Author response to Decision Letter 0


15 Oct 2022

Point-by-point responses to the reviewer comments

Reviewer # 1

This is a well-designed study with a good representation of data. However, there are some concerns and issues that need to be addressed by the authors before considering for publication in PLOS One.

Abstract

Reviewer comment: Rephrase the first sentence of the abstract and remove “we previously reported”.

Our Response: We would like to thank the reviewer for complementing our manuscript, and suggestion for further revision. We are happy to revise and edit the Abstract as per reviewer’s suggestion. You may kindly go through the Abstract in the revised manuscript.

Reviewer comment: Line 45: Surprising to see S. cerevisiae (88.62%) and Phaffia rhodozyma (10.30%) comprised 99% total species where authors reported 863 species.

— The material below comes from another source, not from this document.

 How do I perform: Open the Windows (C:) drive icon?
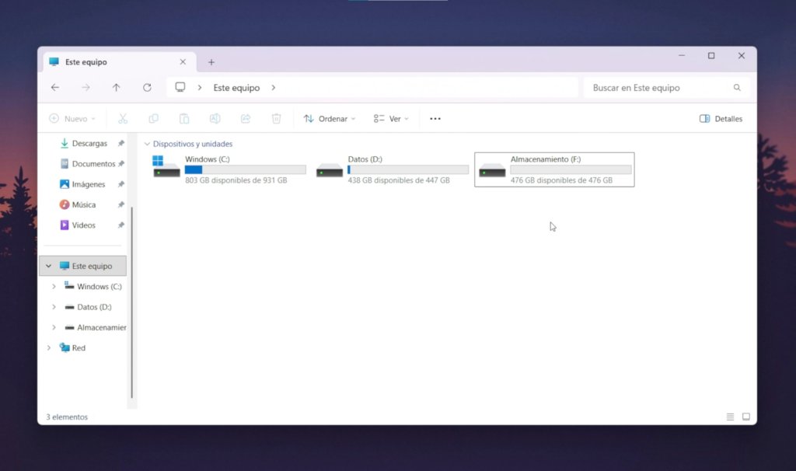point(166,169)
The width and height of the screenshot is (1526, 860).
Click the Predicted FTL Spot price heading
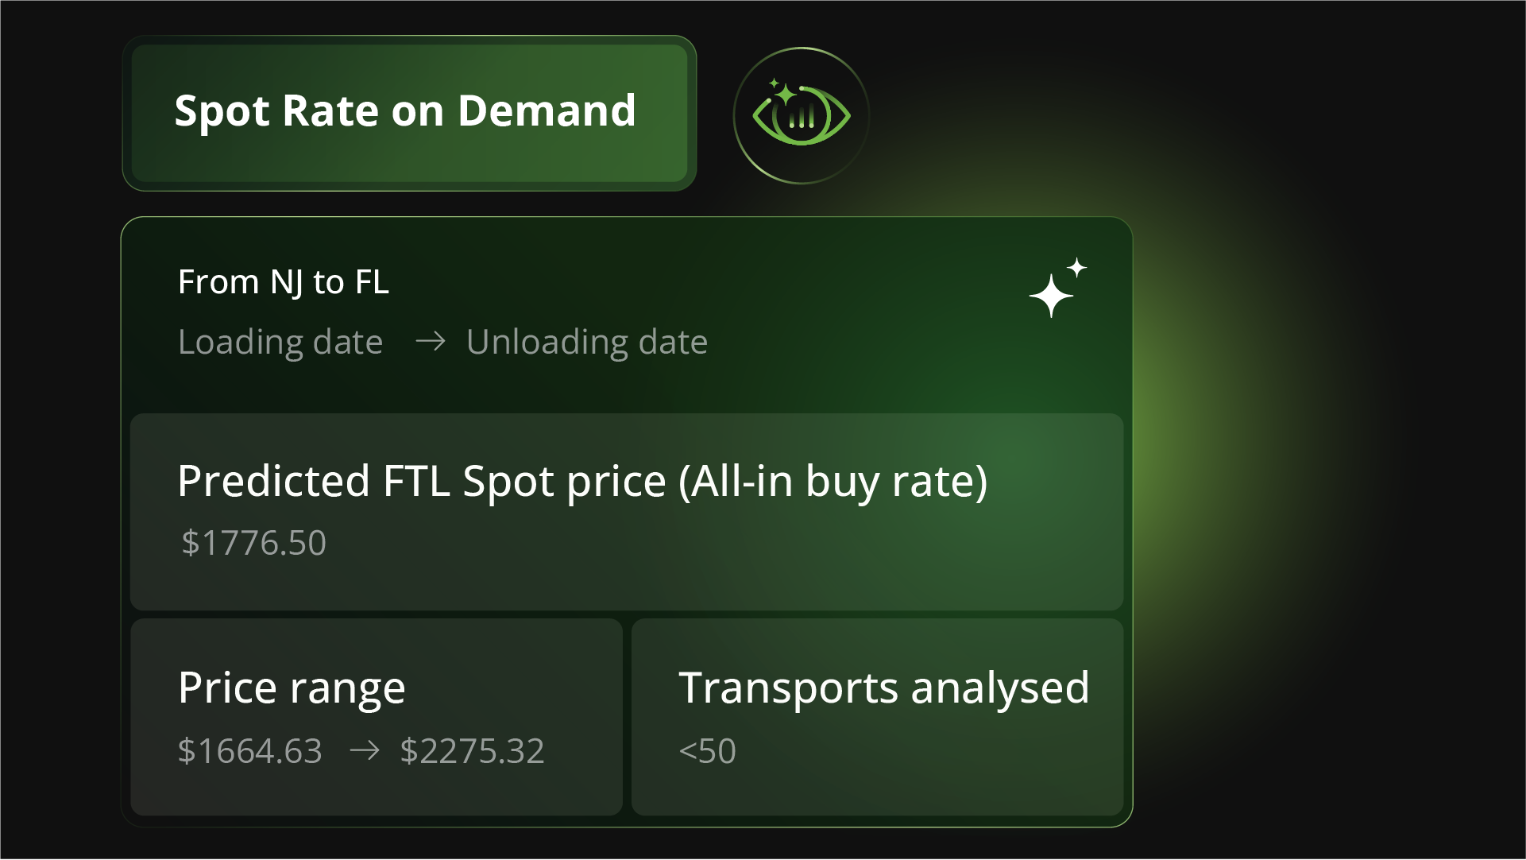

Our Response: Thank you very much for this question. We detected 533 fungal species in COVID-19 patients NT samples (out of 863 species detected in all of three groups). Among these species S. cerevisiae (88.62%) and Phaffia rhodozyma (10.30%) were the two top abundant species contributing about ~99.0% of total species, and rest of the species had <0.5% relative abundances. Higher abundance of Saccharomyces organisms in COVID-19 patients could be due to invasive infection in immunocompromised or critically ill patients. Severe bloodstream infection by Saccharomyces in hospitalized ICU patients, due to severe COVID-19, has been reported previously (Ventoulis et al., 2020; DOI: 10.3390/jof6030098). Furthermore, oral administration of immunomodulatory component derived from S. cerevisiae reduced intestinal inflammation and promoted the reduction of overgrowth of other fungal species such as Candida glabrata, C. albicans etc. in the gut (Jawhara et al., 2020; DOI: 10.1186/s13099-020-00385-2). One of the latest studies demonstrated that the abundance S. cerevisiae in the guts of COVID-19 patients with fever were significantly higher than in COVID-19 patients with non-fever supporting our present results (Zhou et al., 2021; DOI: 10.2147/JIR.S311518). We have well discussed this issue in the Discussion section. You may kindly go through Lines 518-528 in the Discussion section of the revised manuscript.

Introduction

Reviewer comment: Clinical trials and high throughput sequencing ………..respiratory viral pathogens [14], and bacteria and/or fungi [11, 13, 15, 16], make no sense. Rephrase the sentence.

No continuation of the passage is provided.